As reported, Raiffeisenbank International (RBI) has now stepped up its efforts to withdraw from operations in Russia. The focus is on transactions leading to an exit, RBI chief Johann Strobl said Thursday at the bank’s general meeting in Vienna. There are two options: sale or spin-off. However, financial experts rate both options as “relatively unrealistic”.
“The current options for an exit are very limited, so that RBI currently has no option to leave Russia and will remain there and, in consultation with the ECB, further scale down its activities there,” said Florian Beckermann, board member of the interest group. group for investors (IVA), on Friday to the Ö1 “Morgenjournal”.
For example, a possible buyer of the RBI-Russia business could be a Chinese or Indian bank that has good relations with the Kremlin, said Mario Holzner, director of the Vienna Institute for International Economic Comparisons (wiiw), in the “Morgenjournal”. However, according to experts, the value of the company is estimated by a commission from the Russian government and the buyer is only allowed to pay 50 percent of it to the seller. According to Holzner, there are also ten percent that should be transferred directly to the Russian state. In any case, there is no question of a rapid withdrawal of the RBI from Russia. “So there is certainly nothing to do before the end of the year.”

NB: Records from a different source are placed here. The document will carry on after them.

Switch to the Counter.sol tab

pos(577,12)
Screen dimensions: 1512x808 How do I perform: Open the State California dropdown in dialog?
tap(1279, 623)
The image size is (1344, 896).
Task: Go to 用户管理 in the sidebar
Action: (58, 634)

RBI serves as a bridge to other Western banks
Therefore, RBI now has to make credible that sales in Russia will continue to decline. In the past year, she has already reduced about 30 percent of the loans to Russian institutions and companies in Russia. In itself, the company is very profitable there, the profit in Russia would have accounted for about 60 percent of the RBI group. “Meanwhile, all of the larger European and US companies that are still in place are largely conducting their transfers to the West via RBI using the Swift system,” says Holzner.